(Word and element location records)
%%

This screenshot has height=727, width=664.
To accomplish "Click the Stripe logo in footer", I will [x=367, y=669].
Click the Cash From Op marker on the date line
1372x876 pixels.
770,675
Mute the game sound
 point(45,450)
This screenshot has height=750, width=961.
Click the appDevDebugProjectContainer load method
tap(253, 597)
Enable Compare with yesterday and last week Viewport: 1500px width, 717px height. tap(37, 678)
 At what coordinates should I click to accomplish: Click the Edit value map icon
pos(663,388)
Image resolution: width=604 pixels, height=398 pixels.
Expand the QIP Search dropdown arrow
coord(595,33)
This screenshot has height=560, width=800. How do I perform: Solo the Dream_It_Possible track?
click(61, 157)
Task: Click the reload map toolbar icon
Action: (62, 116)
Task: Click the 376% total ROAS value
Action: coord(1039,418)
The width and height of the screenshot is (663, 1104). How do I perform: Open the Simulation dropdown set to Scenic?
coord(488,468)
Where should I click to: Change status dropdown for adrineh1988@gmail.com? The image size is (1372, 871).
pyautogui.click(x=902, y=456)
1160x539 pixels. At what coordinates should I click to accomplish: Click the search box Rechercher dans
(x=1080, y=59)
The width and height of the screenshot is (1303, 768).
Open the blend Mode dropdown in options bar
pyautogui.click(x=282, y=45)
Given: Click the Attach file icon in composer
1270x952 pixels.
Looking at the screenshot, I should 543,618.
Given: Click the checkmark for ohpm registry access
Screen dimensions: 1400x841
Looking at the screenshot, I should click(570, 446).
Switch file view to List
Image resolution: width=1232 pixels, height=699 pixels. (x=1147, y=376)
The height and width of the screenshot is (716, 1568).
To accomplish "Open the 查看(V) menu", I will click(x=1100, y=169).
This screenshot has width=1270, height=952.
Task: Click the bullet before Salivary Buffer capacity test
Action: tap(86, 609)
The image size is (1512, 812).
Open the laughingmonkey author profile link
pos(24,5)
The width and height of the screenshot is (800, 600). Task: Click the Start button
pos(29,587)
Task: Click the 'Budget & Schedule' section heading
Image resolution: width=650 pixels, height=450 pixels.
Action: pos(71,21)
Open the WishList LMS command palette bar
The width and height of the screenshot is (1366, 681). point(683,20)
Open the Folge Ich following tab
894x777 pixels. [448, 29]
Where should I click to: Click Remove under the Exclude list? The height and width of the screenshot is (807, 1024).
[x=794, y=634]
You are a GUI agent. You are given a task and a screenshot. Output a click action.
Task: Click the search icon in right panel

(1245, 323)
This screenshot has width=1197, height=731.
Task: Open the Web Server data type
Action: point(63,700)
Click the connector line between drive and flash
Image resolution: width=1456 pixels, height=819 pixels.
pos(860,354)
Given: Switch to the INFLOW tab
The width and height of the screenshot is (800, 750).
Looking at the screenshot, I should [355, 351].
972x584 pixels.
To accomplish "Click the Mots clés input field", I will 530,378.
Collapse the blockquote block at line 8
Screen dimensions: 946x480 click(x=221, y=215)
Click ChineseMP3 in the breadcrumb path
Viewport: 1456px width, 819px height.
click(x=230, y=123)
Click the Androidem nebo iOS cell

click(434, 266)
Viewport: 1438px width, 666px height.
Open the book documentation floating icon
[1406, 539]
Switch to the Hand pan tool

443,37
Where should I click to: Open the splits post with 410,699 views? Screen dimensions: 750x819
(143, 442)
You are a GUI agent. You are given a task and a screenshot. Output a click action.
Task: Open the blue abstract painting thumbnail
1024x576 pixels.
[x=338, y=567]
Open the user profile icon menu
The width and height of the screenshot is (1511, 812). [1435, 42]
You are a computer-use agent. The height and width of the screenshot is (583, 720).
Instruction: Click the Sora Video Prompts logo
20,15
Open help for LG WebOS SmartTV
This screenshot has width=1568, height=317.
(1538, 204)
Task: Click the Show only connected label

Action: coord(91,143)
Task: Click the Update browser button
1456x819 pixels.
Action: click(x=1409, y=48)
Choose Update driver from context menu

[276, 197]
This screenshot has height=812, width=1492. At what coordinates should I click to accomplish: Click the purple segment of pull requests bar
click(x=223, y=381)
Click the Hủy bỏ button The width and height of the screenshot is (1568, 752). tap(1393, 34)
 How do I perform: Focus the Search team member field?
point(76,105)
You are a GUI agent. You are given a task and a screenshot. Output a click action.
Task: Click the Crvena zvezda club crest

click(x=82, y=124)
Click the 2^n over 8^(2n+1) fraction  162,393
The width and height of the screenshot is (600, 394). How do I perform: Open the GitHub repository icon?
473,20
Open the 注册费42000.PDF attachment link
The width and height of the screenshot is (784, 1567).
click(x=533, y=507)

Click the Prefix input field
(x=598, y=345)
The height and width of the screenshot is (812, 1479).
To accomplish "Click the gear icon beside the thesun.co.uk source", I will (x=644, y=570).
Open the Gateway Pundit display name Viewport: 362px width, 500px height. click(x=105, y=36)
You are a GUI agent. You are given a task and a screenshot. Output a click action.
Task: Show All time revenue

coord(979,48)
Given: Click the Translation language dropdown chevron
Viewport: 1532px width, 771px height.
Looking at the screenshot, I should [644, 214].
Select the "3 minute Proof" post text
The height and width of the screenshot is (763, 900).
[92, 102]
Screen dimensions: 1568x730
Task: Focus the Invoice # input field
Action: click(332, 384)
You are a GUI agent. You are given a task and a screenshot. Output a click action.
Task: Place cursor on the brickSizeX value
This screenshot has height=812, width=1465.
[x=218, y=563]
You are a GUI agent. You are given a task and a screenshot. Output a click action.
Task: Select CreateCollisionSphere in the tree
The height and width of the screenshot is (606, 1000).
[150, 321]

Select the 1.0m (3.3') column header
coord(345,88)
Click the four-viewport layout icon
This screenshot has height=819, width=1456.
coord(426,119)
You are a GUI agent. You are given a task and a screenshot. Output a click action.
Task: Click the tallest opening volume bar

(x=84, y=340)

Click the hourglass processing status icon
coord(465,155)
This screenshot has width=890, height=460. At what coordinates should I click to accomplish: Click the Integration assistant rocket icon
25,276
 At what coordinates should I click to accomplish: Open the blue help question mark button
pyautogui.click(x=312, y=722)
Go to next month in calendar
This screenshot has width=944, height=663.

%%

> [WHAT TO WORK ON] Output as a JSON list of strings, one per line with blank lines omitted, every line of the data between the line containing "The width and height of the screenshot is (600, 394)." and the line containing "coord(979,48)", inclusive.

> [SOLUTION BELOW]
[
  "The width and height of the screenshot is (600, 394). How do I perform: Open the GitHub repository icon?",
  "473,20",
  "Open the 注册费42000.PDF attachment link",
  "The width and height of the screenshot is (784, 1567).",
  "click(x=533, y=507)",
  "Click the Prefix input field",
  "(x=598, y=345)",
  "The height and width of the screenshot is (812, 1479).",
  "To accomplish \"Click the gear icon beside the thesun.co.uk source\", I will (x=644, y=570).",
  "Open the Gateway Pundit display name Viewport: 362px width, 500px height. click(x=105, y=36)",
  "You are a GUI agent. You are given a task and a screenshot. Output a click action.",
  "Task: Show All time revenue",
  "coord(979,48)"
]